After three years of consecutive decline, funding for private cloud and artificial intelligence (AI) companies across the US, Europe and Israel is on the rise, marking a significant recovery in 2024.
According to a new report by Accel, a prominent venture capital (VC) firm from the US, investments have increased by 27% since 2023 and by a remarkable 65% compared to 2020.
These companies have secured a total of US$79.2 billion in funding as of October 10, 2024, a resurgence that’s largely been driven by generative AI and which underscores the growing excitement and demand for AI.
The 2024 Euroscape report, published by Accel and released in October, looks at key cloud and AI trends, highlighting how AI is fueling recovery in both private and public markets.
It notes that much of the cloud funding growth this year is tied to the booming interest in AI technologies.
GenAI investment accounts for US$32 billion in 2024 YTD, or 40.3% of total funding to private cloud and AI companies. The US dominates this investment landscape, accounting for roughly 80% of the US$56 billion raised by genAI companies in 2023 and 2024 YTD, versus 20% for Europe and Israel.
Major funding rounds illustrate the scale of AI investment. In October, OpenAI, the American company behind the widely popular chatbot ChatGPT, raised a staggering US$6.6 billion in a funding round that valued it at US$157 billion.
Similarly, Magic, an American AI startup that creates models to automate code generation and software development, secured in August a US$320 million funding round.
Meanwhile, in September, Glean, an AI-powered search startup, raised more than US$260 million in a Series E.

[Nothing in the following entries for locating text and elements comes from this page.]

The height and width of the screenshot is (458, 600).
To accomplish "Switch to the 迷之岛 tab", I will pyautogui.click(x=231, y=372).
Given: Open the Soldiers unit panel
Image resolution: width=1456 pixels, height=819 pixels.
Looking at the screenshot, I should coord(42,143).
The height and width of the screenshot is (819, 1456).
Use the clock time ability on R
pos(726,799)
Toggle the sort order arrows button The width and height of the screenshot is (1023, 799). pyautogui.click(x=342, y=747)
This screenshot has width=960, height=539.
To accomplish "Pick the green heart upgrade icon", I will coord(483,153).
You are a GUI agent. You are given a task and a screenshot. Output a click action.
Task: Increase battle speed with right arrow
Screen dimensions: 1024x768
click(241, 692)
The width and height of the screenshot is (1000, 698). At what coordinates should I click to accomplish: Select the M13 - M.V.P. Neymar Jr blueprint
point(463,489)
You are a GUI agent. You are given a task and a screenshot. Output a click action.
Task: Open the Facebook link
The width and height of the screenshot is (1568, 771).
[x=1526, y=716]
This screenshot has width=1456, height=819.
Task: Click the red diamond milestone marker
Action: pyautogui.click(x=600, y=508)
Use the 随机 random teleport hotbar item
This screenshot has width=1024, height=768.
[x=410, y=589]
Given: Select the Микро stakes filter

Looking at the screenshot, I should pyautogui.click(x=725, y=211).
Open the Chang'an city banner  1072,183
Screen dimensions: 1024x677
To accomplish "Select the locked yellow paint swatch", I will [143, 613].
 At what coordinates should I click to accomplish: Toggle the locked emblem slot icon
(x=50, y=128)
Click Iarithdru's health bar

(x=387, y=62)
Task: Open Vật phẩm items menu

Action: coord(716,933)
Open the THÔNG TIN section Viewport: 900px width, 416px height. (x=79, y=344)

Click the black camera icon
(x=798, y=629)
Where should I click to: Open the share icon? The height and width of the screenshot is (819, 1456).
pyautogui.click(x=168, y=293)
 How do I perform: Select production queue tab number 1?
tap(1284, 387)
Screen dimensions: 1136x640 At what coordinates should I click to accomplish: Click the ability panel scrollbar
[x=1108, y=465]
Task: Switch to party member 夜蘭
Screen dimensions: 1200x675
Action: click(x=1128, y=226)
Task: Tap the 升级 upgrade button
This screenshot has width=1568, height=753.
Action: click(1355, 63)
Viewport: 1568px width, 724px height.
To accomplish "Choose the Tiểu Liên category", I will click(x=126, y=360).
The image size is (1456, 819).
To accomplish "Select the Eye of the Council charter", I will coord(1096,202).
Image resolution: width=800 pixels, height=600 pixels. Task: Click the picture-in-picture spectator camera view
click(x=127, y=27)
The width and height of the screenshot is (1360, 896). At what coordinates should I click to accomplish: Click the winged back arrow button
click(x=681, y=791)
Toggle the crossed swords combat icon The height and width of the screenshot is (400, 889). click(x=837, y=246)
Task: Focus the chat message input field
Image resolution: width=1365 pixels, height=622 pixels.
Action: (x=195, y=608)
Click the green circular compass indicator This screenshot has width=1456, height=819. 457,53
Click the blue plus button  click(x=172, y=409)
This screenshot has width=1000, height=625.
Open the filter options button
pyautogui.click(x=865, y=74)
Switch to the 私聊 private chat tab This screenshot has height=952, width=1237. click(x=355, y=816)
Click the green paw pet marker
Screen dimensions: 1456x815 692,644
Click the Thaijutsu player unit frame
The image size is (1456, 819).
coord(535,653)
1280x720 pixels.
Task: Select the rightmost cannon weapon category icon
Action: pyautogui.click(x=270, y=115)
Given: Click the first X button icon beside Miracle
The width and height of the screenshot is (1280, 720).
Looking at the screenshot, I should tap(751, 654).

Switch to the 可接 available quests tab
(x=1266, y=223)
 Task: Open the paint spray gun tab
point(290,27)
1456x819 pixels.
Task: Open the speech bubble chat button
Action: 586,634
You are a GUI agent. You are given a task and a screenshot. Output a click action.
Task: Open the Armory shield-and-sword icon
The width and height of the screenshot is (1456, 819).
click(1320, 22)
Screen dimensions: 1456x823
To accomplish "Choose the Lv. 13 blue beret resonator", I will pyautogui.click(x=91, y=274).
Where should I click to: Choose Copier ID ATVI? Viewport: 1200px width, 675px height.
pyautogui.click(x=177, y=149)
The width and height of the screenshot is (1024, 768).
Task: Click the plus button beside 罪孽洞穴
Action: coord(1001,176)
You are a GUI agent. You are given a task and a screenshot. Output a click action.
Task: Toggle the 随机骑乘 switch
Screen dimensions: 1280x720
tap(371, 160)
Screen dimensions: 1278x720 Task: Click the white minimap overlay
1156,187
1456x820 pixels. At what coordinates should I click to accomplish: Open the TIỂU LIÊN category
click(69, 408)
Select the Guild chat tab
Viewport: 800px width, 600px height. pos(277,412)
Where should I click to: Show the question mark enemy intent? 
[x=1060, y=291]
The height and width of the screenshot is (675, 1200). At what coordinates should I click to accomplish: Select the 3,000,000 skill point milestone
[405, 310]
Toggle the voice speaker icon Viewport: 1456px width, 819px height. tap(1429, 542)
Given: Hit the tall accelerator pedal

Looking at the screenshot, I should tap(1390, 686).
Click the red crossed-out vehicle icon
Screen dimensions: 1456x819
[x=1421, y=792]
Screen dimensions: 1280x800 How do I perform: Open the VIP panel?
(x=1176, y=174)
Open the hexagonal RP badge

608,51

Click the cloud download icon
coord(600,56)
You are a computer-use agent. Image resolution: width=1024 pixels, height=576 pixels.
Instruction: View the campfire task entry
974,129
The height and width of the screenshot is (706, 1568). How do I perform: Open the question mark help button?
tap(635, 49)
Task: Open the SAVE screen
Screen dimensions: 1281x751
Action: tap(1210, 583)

Just this week, xAI, Elon Musk’s AI company, secured a whopping US$6 billion funding round, bringing its total to US$12 billion for the year.
Amazon also increased its stake in the AI landscape, investing in November an additional US$4 billion in Anthropic, the San Francisco-based company behind the Claude chatbot and AI model. Amazon’s total investment in the AI company now totals US$8 billion.
AI’s impact on public markets
Beyond private markets, AI is also fueling public market recovery. According to the Accel report, the NASDAQ has climbed up 38% in the past 12 months, with the six biggest tech firms, namely Apple, Microsoft, Google, Meta, Amazon and Nvidia, contributing US$5.3 trillion of the US$8.4 trillion of value created during the period.
These companies are injecting billions into AI research and infrastructure. Microsoft has invested close to US$14 billion in OpenAI, while Google plans to spend over US$100 billion to develop AI technology.
Apple is reportedly investing US$1 billion a year to catch up on genAI, including efforts like a proprietary large language model called Ajax and an internal chatbot known as Apple GPT, Bloomberg reported in October 2023.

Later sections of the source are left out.